Tuesday, January 23, 2007

The Changing Face of Prague

BC, our man in Prague, sends this story about Prague 6’s plans to erect a Ronald Reagan memorial at a yet to be determined site. Prague 6’s Mayor Tomas Chalupa told the Prague Post:

“Reagan was ‘the most important personality that enabled the fall of communism” and is thus a key figure in Czech history.”

Prague is divided into administrative districts, somewhat like boroughs in the City, which are totally confusing to visitors. Prague 6 happens to border Letna Park the historic site of two notorious monuments. The Czechoslovakian Communists finished a gigantic statue of Stalin in 1955, two years after the dictator’s death. Following Khrushchev’s de-Stalinization campaign, the monument became an embarrassment to the local party, and was ultimately destroyed in 1962, leaving chunks of statue strewn throughout the park for years to come.

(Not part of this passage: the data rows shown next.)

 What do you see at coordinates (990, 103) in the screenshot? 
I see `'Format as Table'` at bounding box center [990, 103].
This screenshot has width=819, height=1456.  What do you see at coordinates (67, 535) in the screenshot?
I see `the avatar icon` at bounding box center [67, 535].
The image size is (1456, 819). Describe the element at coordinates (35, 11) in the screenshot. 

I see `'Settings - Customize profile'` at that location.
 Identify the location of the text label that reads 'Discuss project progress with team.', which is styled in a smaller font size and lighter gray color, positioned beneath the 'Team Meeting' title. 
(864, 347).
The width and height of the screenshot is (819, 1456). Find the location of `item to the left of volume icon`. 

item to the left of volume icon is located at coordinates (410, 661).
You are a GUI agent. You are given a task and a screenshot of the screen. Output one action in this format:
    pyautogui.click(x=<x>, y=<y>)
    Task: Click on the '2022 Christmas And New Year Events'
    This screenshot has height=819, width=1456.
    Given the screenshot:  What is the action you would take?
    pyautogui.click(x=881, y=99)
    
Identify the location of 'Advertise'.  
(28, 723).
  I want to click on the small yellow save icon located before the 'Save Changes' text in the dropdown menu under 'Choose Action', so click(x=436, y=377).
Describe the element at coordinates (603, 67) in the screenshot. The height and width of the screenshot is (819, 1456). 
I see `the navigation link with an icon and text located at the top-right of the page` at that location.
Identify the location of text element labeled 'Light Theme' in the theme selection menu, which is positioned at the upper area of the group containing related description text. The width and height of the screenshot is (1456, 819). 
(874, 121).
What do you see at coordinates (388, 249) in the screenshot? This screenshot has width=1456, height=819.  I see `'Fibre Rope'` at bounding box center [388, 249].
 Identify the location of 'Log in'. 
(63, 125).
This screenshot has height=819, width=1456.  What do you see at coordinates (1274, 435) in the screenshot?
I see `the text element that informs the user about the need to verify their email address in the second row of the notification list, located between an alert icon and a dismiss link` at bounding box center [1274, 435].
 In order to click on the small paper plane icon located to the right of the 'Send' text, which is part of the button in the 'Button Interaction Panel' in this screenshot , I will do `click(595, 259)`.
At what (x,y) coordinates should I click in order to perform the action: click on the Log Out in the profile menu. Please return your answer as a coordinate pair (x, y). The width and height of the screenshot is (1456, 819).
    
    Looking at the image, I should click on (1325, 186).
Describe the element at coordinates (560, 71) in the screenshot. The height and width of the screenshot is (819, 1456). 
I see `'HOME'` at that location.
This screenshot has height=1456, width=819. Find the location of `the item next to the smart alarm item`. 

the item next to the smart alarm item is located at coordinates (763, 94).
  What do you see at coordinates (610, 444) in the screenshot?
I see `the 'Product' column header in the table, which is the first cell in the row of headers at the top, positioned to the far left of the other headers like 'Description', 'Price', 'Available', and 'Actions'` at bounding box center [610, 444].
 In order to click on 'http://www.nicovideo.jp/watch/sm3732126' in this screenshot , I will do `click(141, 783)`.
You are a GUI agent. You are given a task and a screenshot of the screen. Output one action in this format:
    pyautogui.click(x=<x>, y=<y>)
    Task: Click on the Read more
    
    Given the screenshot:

Years later, a vanity statue of Michael Jackson was erected on the same pedestal, alongside the giant metronome installed in 1991. The ironic monument was part of the successful efforts to lure Jackson and his ego to kick-off the 1996 HIStory tour in Prague.

Prague is a beautiful city filled with impressive monuments, but its Twentieth Century statuary was a mixed bag. The Stalin monument was conceived to curry favor with a tyrant. The Jackson statue came during the ironic go-go years of the “Wild East.” A Reagan memorial comes after adequate time for reflection, and would age much more gracefully than its predecessors in Letna Park.